In Bad Faith: The Link Between Religious Conversion & Violent Extremism

– Executive Summary –

Recent studies have found a disproportionate number of converts to Islam are taking part in radical activities as opposed to those born into the faith. Forty percent of those arrested in the United States for activities related to the Islamic State in the Levant (ISIL) are converts to Islam.[1] Only about one of five Muslims in the United States however converted to the religion.[2] Another study of Germans traveling to Syria to fight for ISIL found 23 percent were converts, but the German Islamic converts make up less than 1 percent of the German Muslim population.[3] While the research linking conversion to radicalization is available, a gap exists in research examining what in the conversion process may be causing this phenomenon. This thesis asks, what is the relationship between religious conversion and violent extremism?

Past research examining the psychological and sociological factors influencing religious conversions were analyzed and four hypotheses were formed:

  • Hypothesis 1: Religious conversion borne out of a lack of secure attachments creates a cognitive opening to adopt new worldviews, including radical ones.
  • Hypothesis 2: Religious conversion takes place through interpersonal connections, and conversion to extremism takes place through prior associations with radical individuals during the conversion process.
  • Hypothesis 3: Personal problems and connections to radical milieus substantially increase the likelihood of religious converts becoming violent extremists.
  • Hypothesis 4: Recruitment among converts to Islam reflects a selection bias on the part of the recruiters seeking targets of opportunity among aggrieved individuals with low levels of religious knowledge.

This study examined 38 individuals who were residents or citizens of the United States, were converts to Islam, and committed or attempted to commit a radical act. The lives of the individuals leading up to the conversion were researched for events and common traits to test the aforementioned hypotheses. This study found the most support for Hypotheses 1 and 3.

The study found 25 of the 38 individuals had personal problems leading up to their decision to convert to Islam.

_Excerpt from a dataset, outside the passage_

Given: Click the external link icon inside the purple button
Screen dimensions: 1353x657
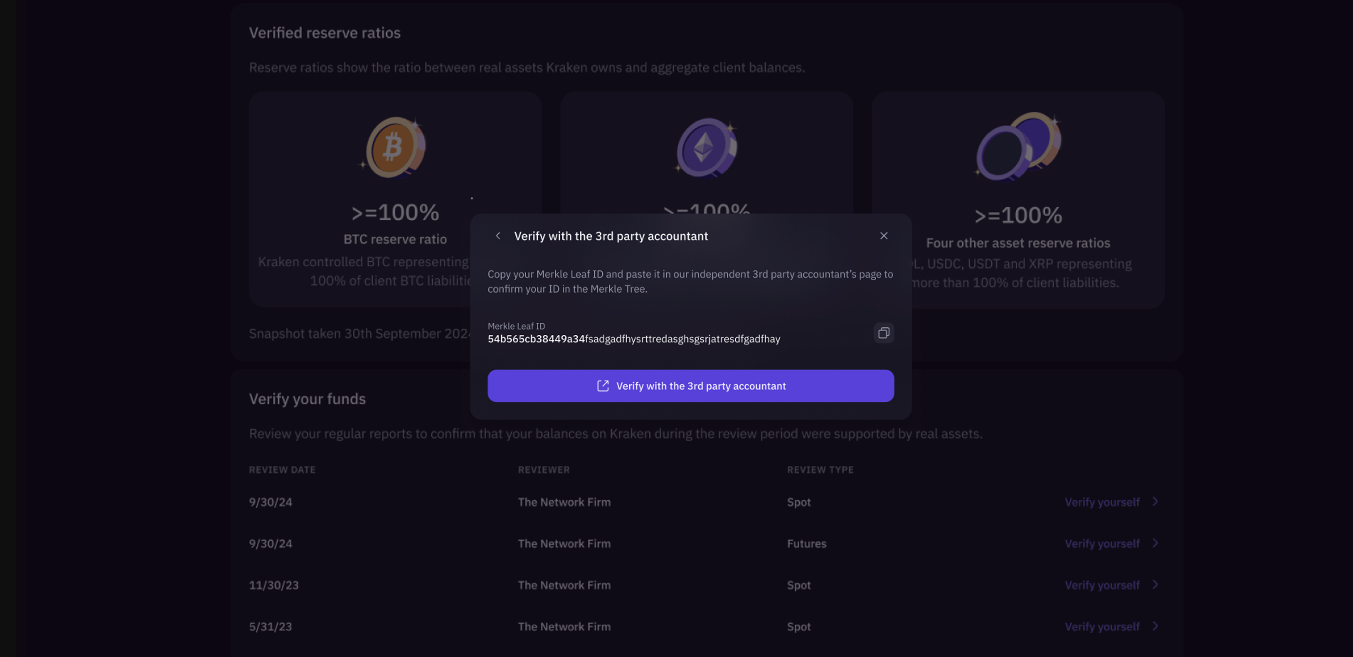Looking at the screenshot, I should [602, 385].
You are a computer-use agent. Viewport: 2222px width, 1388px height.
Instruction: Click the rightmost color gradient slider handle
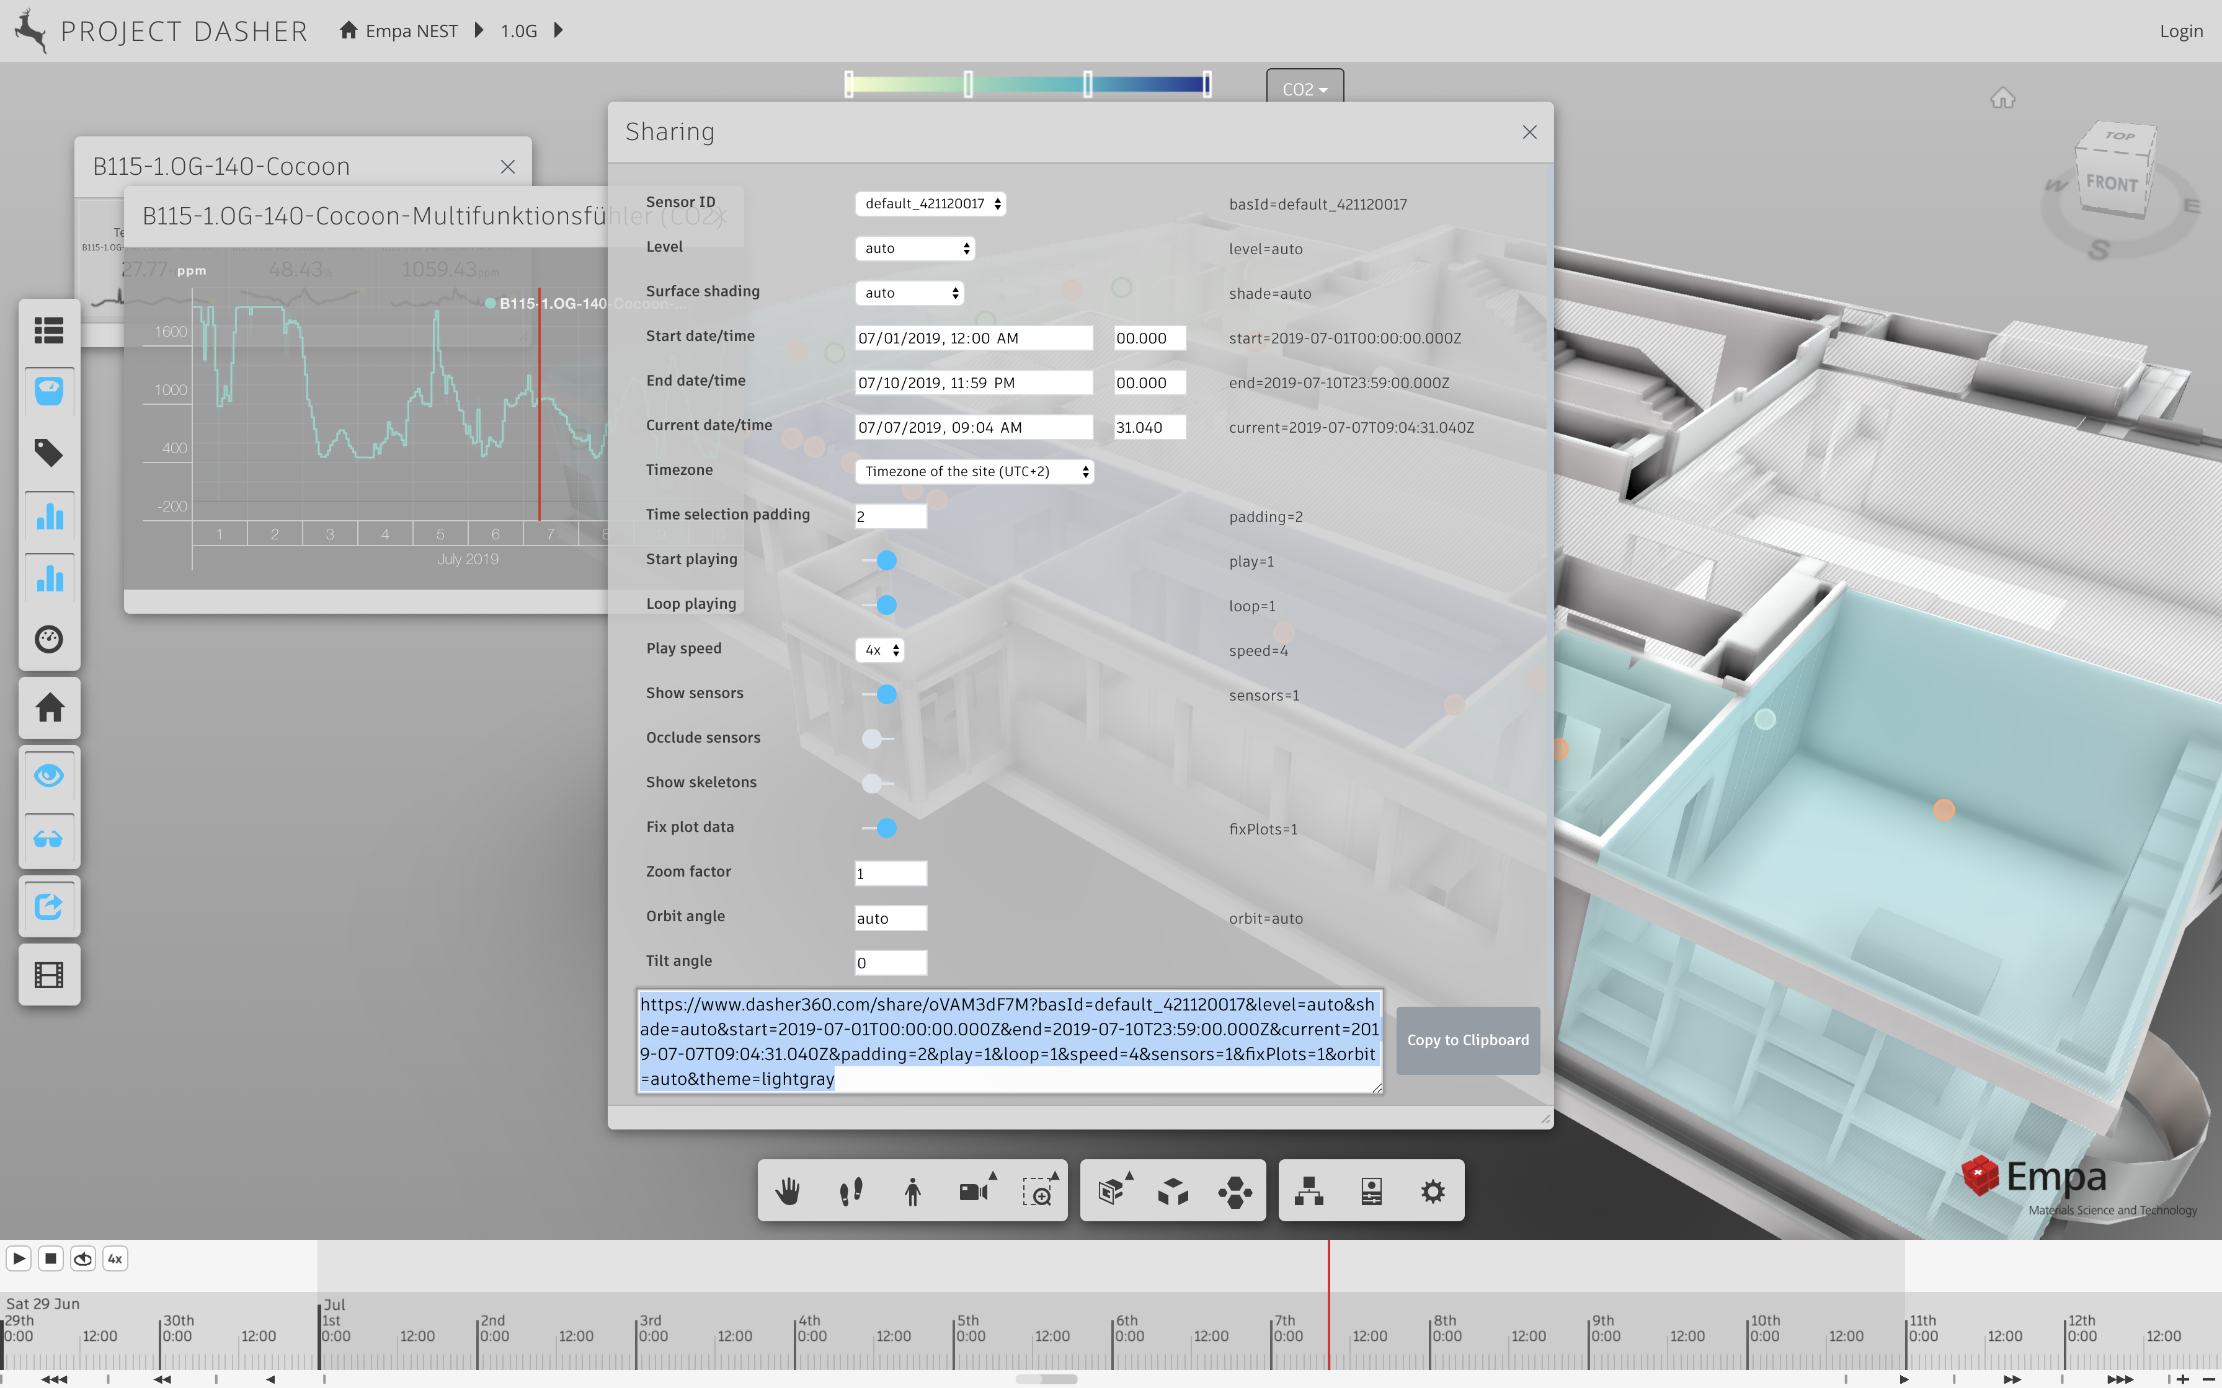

Personal problems were defined as individuals who suffered from any of the following:

  • Mental illness
  • Significant past criminal history
  • A history of addictive behaviors
  • Past history of violence
  • Personal adjustment issues
  • Relationship problems
  • Employment problems

Other findings of interest were found. Five of the 38 subjects were females, and all converted due to a lack of secure attachments. All five females had a romantic catalyst as the cause of their conversion. The average age of the subjects at conversion was just over 22 years. Also found in the study was little evidence supporting Hypotheses 2 and 4.

While clear convincing support for any of the four hypotheses was not found, this study did find common variables in the subjects’ lives pre-conversion occurring at a higher rate than others.

  • The average age of the subjects was between 22 and 23
  • Subjects had recently befriended a Muslim
  • Subjects had contact with radical Muslims prior or in close proximity to their conversion
  • Subjects had a strained or no relationship with at least one of their parents
  • Subjects’ background indicated they were loners or recluses
  • Subjects’ had a significant history of criminal activity in their past.
  • If the subjects were female, they were converting for romantic or sexual attraction reasons

Conversion by itself should not raise red flags, but conversion with other underlying factors indicates a greater risk for radicalization. The underlying factors are the drivers of radicalization, and the conversion gives individuals a reason to manifest their radical tendencies.

[1] Lorenzo Vidino and Seamus Hughes, Isis in America: From Retweets to Raqqa (Washington, DC: The George Washington University Center for Cyber and Homeland Security—Program on Extremism, 2015),

[2] Besheer Mohamed, “New Estimates Show U.S. Muslim Population Continues to Grow,” Pew Research Center, January 3, 2018,

[3] Sean C. Reynolds and Mohammed M. Hafez, “Social Network Analysis of German Foreign Fighters in Syria and Iraq,” Terrorism and Political Violence, 2017, 22, doi: 10.1080/09546553.2016.1272456.